◆ QUOTED TEXT:
2) Paste in Mozilla browser. Result - no russian, only ascii chars appears.
3) Paste in any KDE app. Result - incorrect russian chars appears.
ANALYSIS:
I've traced problem down to 'ctext-pre-write-conversion' defun, which failed
to provide correct conversion. I've hacked it to convert selection directly
to koi8 and append neccessary escape sequences. So, it is now seems to works
for koi, but surely broken for other encodings.
With best regards, Sergey.
;; WORKAROUND (FOR KOI8 AND ASCII ONLY):
(defun ctext-pre-write-conversion (from to)
"Encode characters between FROM and TO as Compound Text w/Extended Segments.
If FROM is a string, or if the current buffer is not the one set up for us
by run_pre_post_conversion_on_str, generate a new temp buffer, insert the
text, and convert it in the temporary buffer. Otherwise, convert in-place."
(cond ((and (string= (buffer-name) " *code-converting-work*")
(not (stringp from)))
; Minimize consing due to subsequent insertions and deletions.
(buffer-disable-undo)
(narrow-to-region from to))
(t
(let ((buf (current-buffer)))

◆ STATED TASK: Carry on the report about Russian characters pasting incorrectly, picking up right after its last line of code.

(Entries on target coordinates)
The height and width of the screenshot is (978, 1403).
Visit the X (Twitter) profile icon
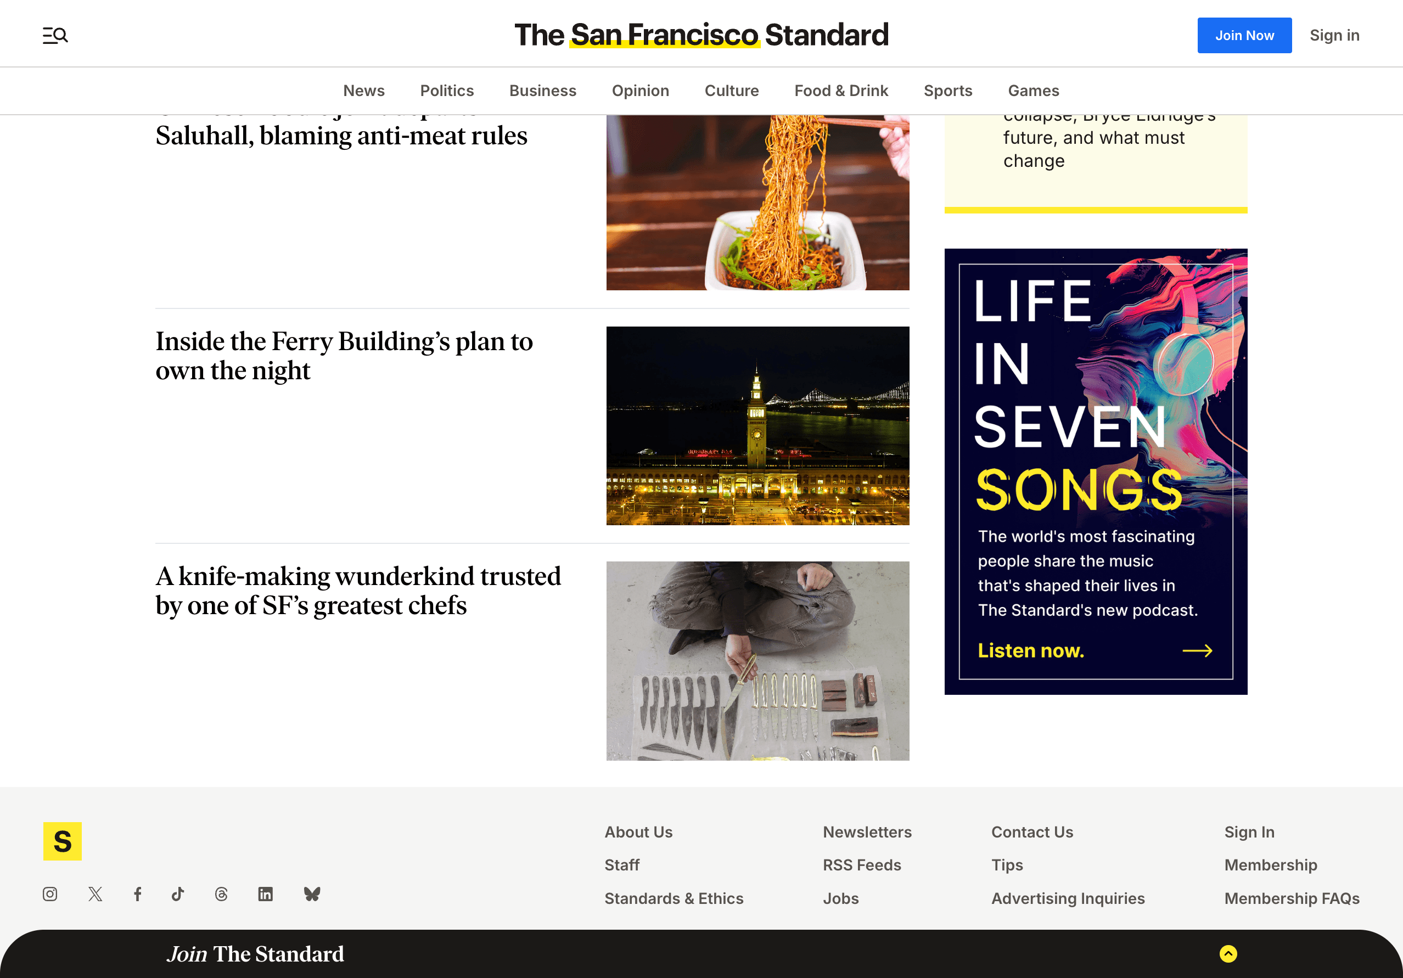pos(95,894)
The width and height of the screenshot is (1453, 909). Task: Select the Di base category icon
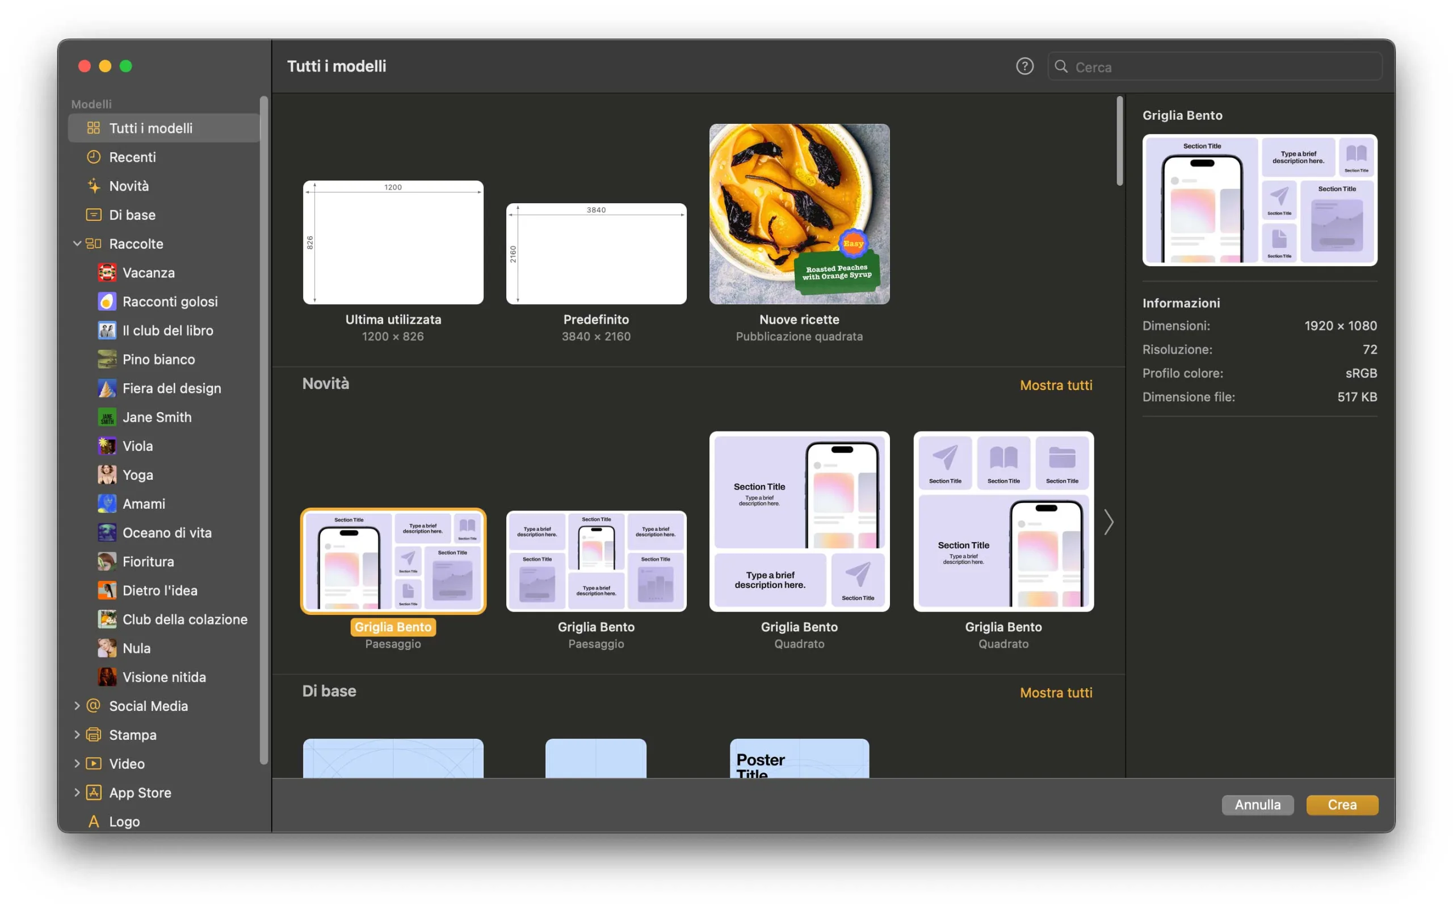point(94,215)
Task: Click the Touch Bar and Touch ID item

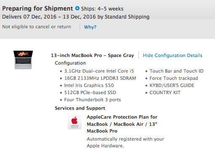Action: pyautogui.click(x=177, y=71)
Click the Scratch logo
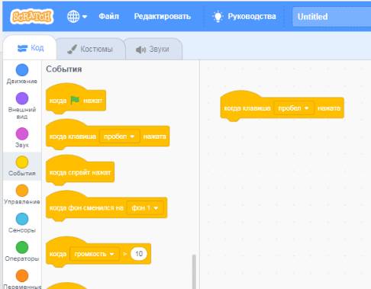The height and width of the screenshot is (289, 371). tap(32, 17)
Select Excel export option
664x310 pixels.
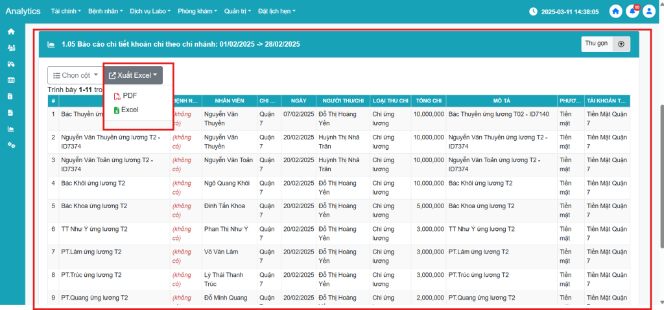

◆ RESULT:
(set-buffer (generate-new-buffer " *temp"))
(buffer-disable-undo)
(if (stringp from)
(insert from)
(insert-buffer-substring buf from to))
(setq from (point-min) to (point-max)))))
(encode-coding-region from to 'cyrillic-koi8-unix)
;; Convert clipboard to extended segment (koi8-r)
;; according to http://www.xfree86.org/current/ctext.pdf
;; (Non-Standard Character Set Encodings)
(save-match-data
(goto-char (point-min))
(setq case-fold-search nil)
(while (re-search-forward "[^[:ascii:]]\\{1,16383\\}" nil 'move)
(forward-char)
(setq
text (match-string 0)
length (+ (length text) 7)
M (+ (/ length 128) 128)
L (+ (% length 128) 128)
ext_segment (concat "\x1b\x25\x2f\x31" (vector M L) "koi8-r\x2" text)
)
(replace-match ext_segment)
)
)
nil)